EXTRACT PROVIDED:
Mechanical Interpretation

To theoretically understand the mechanics of the observed phenomena, the experimental results were interpreted from a vibratory mechanics perspective.

The frequency response curves for OL = 20, 40, and 80 mm in Figs. 7, 8, and 9 differed in their inclinations against the reduced velocity. Among the three curves, that of OL = 20 mm had the largest inclination and accordingly was the closest to the line of Strouhal number of 0.2. The positive inclination in the frequency response curve was reported in previous studies as one of the characteristics of frequency synchronization on the FIV of a circular cylinder (e.g., [2, 3, 10]). The displacement amplitude response curves had almost similar magnitudes; the maxima were approximately 0.6 for all the three OL lengths. It follows that the frequency synchronization, and consequently the FIV, certainly occurred in the cases with those OL lengths. Attention should be paid to the result that the extent to which a vibration frequency was entrained into the natural frequency varied against OL (the lever of restoring moment).

DATA LISTING:
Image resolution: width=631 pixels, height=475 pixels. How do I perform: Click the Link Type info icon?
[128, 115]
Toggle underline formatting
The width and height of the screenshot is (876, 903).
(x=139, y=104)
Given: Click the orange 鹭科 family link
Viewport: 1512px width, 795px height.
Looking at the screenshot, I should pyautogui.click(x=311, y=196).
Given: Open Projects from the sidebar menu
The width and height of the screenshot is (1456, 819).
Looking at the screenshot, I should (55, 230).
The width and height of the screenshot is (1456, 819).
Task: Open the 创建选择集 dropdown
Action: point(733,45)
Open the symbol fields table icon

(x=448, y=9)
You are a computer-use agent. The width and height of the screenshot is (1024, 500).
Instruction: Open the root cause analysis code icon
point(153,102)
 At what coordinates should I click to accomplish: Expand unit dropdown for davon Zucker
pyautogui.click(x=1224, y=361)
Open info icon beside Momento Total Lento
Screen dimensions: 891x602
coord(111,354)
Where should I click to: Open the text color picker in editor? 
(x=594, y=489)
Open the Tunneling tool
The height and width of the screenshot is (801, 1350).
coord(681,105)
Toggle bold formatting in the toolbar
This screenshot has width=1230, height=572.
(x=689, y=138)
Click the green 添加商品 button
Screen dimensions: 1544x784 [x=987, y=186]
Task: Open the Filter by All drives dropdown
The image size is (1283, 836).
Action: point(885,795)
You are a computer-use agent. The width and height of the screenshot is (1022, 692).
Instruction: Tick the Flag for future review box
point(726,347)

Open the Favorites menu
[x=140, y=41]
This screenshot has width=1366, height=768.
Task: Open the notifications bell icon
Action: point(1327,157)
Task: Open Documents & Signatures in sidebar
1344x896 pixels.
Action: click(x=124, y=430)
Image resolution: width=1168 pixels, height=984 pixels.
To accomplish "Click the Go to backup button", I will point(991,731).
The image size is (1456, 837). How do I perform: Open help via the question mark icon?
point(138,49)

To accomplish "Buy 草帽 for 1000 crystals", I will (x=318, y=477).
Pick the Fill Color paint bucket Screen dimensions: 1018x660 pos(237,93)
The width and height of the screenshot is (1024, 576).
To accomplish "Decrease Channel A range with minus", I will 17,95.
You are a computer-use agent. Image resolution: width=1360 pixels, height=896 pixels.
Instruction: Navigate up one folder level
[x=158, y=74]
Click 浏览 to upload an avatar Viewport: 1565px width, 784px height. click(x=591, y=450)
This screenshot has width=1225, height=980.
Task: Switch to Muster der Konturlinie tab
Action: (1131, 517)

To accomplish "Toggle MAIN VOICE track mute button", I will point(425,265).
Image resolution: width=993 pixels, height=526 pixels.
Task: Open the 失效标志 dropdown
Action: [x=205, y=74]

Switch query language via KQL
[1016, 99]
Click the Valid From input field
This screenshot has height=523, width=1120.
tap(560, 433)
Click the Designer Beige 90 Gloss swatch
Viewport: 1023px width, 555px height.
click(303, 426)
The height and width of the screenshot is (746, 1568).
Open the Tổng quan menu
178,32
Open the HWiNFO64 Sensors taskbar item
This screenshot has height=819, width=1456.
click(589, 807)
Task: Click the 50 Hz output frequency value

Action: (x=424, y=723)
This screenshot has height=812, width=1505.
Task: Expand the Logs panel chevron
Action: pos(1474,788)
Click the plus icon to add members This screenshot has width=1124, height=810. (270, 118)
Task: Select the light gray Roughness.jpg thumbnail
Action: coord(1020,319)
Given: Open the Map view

WORK TO DO:
• A. Retype the stretch of the mechanical interpretation text from "To theoretically understand" through "vibratory mechanics perspective.".
• B. According to the mechanical interpretation text, which OL length produced the frequency response curve with the largest inclination?
The lines here come from a source separate from the mechanical interpretation text.

THE ANSWERS:
• A.
To theoretically understand the mechanics of the observed phenomena, the experimental results were interpreted from a vibratory mechanics perspective.

• B. OL = 20 mm